Cottbus + Tarife: Bus und Bahn werden in Cottbus teurer Tarifanpassung zum 1. August / Vier-Fahrten-Karte und Einzelfahrausweise stabil, aus Lausitzer Rundschau

http://www.lr-online.de/regionen/cottbus/Bus-und-Bahn-werden-in-Cottbus-teurer;art1049,4276499

#Cottbus Der Verkehrsverbund Berlin-Brandenburg (#VBB) erhöht zum 1. August die #Preise für den öffentlichen Nahverkehr. Damit werden auch bei #Cottbusverkehr die Fahrten mit Bus und Straßenbahn teurer. Dabei bleiben dem städtischen Verkehrsbetrieb zufolge die Kosten für die #Einzelfahrausweise weitgehend stabil. Auch die beliebten #Vier-Fahrten-Karten kosten demnach weiterhin fünf Euro und das Pückler-Ticket unverändert 2,80 Euro. Dagegen steigt der Preis der ermäßigten Tageskarte von 3,90 Euro auf vier Euro. Die Fahrrad-Tageskarte erhöht sich ebenfalls um zehn Cent auf drei Euro und die Kleingruppen-Tageskarte (Tarif AB/BC) ist künftig für 7,50 Euro sowie im ABC-Tarif für 13,90 Euro erhältlich. Im Landkreis Spree-Neiße steigen die Preise der Einzelfahrscheine im Regel- und Ermäßigungstarif um je zehn Cent, die der Tageskarten um je 20 Cent.
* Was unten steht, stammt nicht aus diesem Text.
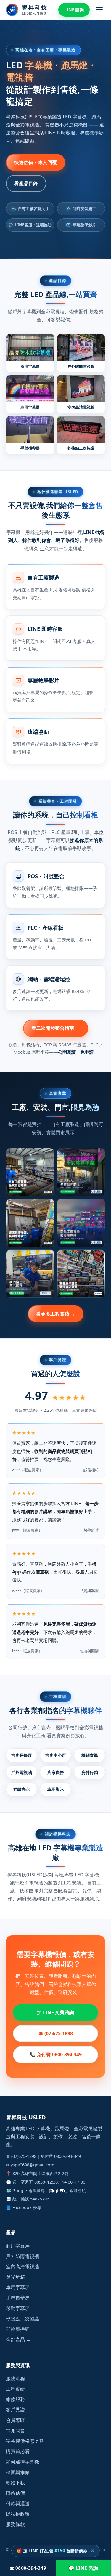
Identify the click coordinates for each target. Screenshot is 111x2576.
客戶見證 (15, 2409)
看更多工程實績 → (55, 1314)
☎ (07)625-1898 (55, 2033)
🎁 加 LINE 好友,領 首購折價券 (52, 2550)
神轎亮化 (21, 1789)
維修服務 (15, 2399)
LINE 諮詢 (74, 9)
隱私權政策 (18, 2514)
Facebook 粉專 (26, 2207)
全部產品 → (18, 2339)
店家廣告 (55, 1772)
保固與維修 (18, 2472)
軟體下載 (15, 2482)
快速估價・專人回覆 (35, 162)
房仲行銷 (89, 1772)
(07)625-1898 (23, 2156)
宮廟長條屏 (21, 1755)
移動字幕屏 (18, 2308)
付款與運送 (18, 2503)
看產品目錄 (26, 183)
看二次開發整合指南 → (55, 1028)
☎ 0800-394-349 (27, 2568)
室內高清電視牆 (22, 2266)
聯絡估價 (15, 2493)
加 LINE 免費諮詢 (55, 2012)
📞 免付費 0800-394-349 (56, 2054)
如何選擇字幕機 (22, 2461)
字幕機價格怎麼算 (25, 2441)
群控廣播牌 (18, 2329)
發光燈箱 (15, 2277)
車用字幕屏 (18, 2287)
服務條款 (15, 2524)
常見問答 (15, 2430)
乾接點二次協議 (22, 2318)
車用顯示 (55, 1789)
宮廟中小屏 (55, 1755)
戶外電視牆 (21, 1772)
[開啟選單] (99, 10)
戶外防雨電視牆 (22, 2256)
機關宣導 (89, 1755)
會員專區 (15, 2420)
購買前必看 (18, 2451)
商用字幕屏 (18, 2246)
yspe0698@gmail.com (32, 2165)
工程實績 (15, 2389)
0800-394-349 (67, 2156)
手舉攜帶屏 (18, 2297)
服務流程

Gruppenkarten kosten zwischen zehn und 30 Cent mehr. Die Zeitkarten werden im Schnitt um 2,5 Prozent teurer. Im Voraus erworbene und nicht benutzte Fahrausweise – außer Zeitkarten – sind bis zum 31. August gültig. „Sie müssen bis zu dem Zeitpunkt …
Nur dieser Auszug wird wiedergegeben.